Saturday, September 7, 2013

We Will Love [What] We Love

We all love different things for different reasons—and that’s one aspect of humanity that I find both intriguing and endearing. What we love, and who we love—it’s like we were programmed to find certain things extremely appealing and others not. It’s like we follow a flow chart of “nos” until we find our way to the ultimate “yes” of art, music, style, author, genre, significant other—and the list could go on forever...

Why we love our favourite things can't always be explained. Sometimes no gene, trait or life experience can be held responsible for what we love: we just do. Some like one thing, some like another, and I am constantly amazed at the subtle flecks in our brains that cause us to prefer one thing over another. (I often wonder why some people love spicy food and others absolutely hate it—things like that.) 

Arcade Fire is my favourite band. 


This post is not going to include 101 reasons why I love Arcade Fire and why you should love them, too. Maybe you love them like I do, but if you don’t, I would not be offended because I can appreciate the variety in our preferences. Guess what? I have never been a fan of James Taylor. Something about his voice makes my neck and shoulder muscles tense up, and my mood gets a little darker. I don’t know why because I can appreciate the fact that he can sing and that his music has been loved by millions. I hope you don’t judge me for that!

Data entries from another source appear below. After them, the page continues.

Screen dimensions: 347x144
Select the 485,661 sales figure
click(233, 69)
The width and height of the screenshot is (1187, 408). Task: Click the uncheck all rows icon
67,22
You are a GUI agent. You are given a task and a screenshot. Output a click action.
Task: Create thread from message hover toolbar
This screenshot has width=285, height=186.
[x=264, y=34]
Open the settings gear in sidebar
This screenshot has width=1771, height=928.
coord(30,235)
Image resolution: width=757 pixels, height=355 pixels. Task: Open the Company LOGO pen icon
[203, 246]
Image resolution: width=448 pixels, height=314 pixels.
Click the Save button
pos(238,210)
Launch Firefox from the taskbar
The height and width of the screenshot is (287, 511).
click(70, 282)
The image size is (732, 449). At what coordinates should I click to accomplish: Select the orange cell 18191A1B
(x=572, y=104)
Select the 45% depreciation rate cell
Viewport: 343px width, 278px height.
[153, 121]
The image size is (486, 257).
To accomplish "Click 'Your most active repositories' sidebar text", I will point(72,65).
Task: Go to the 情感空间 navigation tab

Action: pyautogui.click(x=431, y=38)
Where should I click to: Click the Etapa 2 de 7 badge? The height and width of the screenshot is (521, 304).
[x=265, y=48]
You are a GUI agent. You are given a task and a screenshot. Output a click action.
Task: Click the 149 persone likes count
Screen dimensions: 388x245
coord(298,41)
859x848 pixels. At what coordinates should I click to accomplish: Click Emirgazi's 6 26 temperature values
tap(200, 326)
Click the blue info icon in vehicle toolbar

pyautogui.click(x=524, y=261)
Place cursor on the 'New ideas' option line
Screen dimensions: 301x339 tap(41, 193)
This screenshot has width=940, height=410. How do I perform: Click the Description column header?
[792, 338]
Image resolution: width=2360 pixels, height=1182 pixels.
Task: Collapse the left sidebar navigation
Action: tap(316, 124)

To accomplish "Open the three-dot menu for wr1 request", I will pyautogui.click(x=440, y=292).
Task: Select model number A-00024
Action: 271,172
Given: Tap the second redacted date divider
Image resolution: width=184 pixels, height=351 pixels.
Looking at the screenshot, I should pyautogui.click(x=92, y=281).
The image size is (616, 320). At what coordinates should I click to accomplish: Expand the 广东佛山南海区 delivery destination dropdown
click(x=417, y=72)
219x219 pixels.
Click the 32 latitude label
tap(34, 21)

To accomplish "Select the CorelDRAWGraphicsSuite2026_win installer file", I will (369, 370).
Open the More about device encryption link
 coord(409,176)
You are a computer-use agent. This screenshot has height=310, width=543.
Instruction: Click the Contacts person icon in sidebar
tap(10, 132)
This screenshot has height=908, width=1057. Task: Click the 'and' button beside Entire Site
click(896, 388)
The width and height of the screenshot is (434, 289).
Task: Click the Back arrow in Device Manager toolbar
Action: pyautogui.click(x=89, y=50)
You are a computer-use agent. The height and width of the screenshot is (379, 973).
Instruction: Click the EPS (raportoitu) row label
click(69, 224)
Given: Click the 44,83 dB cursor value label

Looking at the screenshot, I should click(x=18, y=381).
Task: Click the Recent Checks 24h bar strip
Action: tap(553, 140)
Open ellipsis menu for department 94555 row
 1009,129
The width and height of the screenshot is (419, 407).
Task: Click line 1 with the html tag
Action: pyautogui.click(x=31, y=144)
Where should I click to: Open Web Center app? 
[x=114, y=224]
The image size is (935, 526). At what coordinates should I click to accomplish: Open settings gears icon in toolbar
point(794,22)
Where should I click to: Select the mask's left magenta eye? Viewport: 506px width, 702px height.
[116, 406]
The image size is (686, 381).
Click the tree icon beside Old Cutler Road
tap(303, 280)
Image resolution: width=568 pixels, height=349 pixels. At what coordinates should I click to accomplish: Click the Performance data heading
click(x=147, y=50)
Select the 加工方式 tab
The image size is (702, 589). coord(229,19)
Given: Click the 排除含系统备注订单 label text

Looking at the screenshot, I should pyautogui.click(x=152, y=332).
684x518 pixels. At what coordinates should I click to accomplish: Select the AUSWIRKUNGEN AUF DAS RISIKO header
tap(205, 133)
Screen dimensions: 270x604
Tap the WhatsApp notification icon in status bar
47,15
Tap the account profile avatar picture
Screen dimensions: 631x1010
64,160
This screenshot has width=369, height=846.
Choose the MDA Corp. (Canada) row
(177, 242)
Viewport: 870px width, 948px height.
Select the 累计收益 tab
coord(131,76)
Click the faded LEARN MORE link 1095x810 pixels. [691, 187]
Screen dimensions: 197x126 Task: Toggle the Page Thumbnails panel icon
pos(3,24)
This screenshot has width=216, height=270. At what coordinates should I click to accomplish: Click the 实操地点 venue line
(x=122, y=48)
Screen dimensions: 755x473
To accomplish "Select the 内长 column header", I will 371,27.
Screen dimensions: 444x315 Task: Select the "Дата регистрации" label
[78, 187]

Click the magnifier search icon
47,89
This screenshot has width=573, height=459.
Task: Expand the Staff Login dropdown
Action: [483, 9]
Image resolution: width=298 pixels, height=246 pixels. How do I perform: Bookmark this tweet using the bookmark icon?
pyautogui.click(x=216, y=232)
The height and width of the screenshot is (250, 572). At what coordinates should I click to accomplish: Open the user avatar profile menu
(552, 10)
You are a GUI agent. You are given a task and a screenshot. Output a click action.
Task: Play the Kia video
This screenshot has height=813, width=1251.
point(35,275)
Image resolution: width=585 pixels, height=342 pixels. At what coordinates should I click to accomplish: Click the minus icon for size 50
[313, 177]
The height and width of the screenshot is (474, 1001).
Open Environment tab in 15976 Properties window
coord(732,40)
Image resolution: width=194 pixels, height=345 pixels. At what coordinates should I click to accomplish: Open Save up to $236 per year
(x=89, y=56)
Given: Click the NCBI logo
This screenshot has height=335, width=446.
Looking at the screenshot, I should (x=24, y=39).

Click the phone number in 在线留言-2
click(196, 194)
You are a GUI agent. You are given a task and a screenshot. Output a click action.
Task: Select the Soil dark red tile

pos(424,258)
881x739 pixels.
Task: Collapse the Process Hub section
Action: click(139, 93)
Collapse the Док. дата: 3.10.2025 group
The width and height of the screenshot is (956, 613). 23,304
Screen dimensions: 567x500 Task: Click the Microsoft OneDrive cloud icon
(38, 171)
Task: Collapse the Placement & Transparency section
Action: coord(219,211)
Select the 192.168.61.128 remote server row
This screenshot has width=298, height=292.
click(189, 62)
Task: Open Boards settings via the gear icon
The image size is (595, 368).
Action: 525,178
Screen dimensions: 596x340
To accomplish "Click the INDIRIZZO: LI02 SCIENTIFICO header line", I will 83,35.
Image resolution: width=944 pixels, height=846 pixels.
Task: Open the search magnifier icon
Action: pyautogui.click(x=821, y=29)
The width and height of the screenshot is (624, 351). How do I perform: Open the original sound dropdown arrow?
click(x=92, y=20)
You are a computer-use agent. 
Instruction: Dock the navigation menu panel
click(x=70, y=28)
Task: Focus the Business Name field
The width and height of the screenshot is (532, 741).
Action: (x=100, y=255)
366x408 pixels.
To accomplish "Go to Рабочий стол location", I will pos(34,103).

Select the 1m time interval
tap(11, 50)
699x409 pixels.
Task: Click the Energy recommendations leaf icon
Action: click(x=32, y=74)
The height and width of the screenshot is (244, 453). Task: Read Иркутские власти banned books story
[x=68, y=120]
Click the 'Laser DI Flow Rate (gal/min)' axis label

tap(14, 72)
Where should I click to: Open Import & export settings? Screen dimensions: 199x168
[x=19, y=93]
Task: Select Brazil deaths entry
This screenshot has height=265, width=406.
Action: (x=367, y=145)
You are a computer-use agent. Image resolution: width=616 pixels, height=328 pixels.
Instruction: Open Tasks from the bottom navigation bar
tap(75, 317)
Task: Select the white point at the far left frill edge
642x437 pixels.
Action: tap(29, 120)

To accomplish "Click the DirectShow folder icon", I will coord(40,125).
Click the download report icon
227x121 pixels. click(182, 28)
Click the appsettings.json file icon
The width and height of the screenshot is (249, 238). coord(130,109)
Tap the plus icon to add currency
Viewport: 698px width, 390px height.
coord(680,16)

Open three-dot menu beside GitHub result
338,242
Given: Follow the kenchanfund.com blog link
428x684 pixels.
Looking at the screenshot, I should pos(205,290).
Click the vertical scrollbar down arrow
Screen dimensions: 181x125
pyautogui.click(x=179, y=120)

Anyway, my goodness, how I love Arcade Fire. It’s like I was programmed to love them or something. Somehow, they fit every criteria—even those I didn’t even know I really had—for what the most significant and impactful and inspiring musical artist to me should be. I hope I don’t sound kind of “out there” or selfish by saying this, but it’s almost as though if I didn’t know better—knowing full well that they don’t know me by any stretch of the imagination—I would think Arcade Fire wrote their songs to impact me specifically. That’s the connection I feel: those songs electrify my arms, resonate with me and inspire me to create. Listening to Arcade Fire makes my pulse quicken, my spirits brighten, my emotions swell and my soul soar with inspiring ideas and a renewed drive to just be me. Their music, their lyrics (many of the best lyrics I’ve ever heard in my opinion), their vocals, their choices of instruments, even the look of the band members—all combine to form a sound and an image that appeals to a very deep part of me. That is, a deep enough part of me that I prefer to listen and experience and be inspired by Arcade Fire when I’m mostly alone—it’s hard to fully appreciate and be emotionally affected by music like that when I’m hanging out with a bunch of people. It requires introspection only available with solitude. Arcade Fire is not background music, to me.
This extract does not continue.